Pembicaraan soal moratorium kepailitan dan PKPU ini muncul akibat dari suiltnya debitur membayar utang kepada kreditur, dalam hal ini pihak perbankan, selama pandemi melanda. Perjanjian antara kedua belah pihak (kreditur dan debitur) tertuang pada Undang-Undang Nomor 37 Tahun 2004 tentang kepailitan dan PKPU.
Selain itu, Edward juga menekankan bahwa pengambilan langkah yang dilakukan oleh pemrintah ini juga bertujuan untuk menurunkan angka kepailitan serta mencegah pengusaha yang masih dalam kondisi solven terpaksa masuk ke dalam proses kepailitan yang bisa menyebabkan kelangsungan usahanya terganggu.

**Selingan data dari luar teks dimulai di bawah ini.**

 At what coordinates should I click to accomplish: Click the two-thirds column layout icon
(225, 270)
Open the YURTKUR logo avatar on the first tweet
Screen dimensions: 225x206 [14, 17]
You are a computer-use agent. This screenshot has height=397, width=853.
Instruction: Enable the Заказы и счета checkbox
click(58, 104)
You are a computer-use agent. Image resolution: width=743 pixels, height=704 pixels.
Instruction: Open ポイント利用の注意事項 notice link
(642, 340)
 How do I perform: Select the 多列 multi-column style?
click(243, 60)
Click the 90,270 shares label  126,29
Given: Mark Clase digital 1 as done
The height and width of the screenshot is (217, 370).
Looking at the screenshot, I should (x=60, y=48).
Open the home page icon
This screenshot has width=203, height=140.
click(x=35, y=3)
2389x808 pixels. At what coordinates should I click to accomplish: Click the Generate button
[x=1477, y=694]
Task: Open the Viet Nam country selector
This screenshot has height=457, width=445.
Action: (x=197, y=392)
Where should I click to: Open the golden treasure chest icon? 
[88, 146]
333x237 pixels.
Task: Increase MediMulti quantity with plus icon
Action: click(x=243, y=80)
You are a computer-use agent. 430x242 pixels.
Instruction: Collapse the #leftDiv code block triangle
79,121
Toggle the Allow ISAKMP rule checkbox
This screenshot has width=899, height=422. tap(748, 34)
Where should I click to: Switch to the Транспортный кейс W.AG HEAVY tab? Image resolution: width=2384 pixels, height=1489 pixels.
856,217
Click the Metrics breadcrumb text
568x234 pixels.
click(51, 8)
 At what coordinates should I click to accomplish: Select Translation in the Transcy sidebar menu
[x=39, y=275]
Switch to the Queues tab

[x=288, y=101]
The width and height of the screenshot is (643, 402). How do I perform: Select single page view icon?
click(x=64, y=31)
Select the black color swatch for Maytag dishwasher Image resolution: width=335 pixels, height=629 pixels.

Edward menyebutkan tiga opsi di dalam kebijakan pemerintah tersebut. Pertama, penundaan permohonan kepailitan dan PKPU dalam jangka waktu tertentu. Kedua, pelarangan permohonan kepailitan dan pembukaan permohonan PKPU. Ketiga, menerapkan syarat tepat dalam permohonan kepailitan dan PKPU, misalnya seperti menentukan batas minimal nilai utang.
“Ini semua debatable, tapi yang penting adalah bagaimana kita berusaha bersama karena kondisi pandemi Covid-19 ini masih tidak menentu dan dampaknya pun menjadi tanggung jawab kita bersama,” ucap Edward.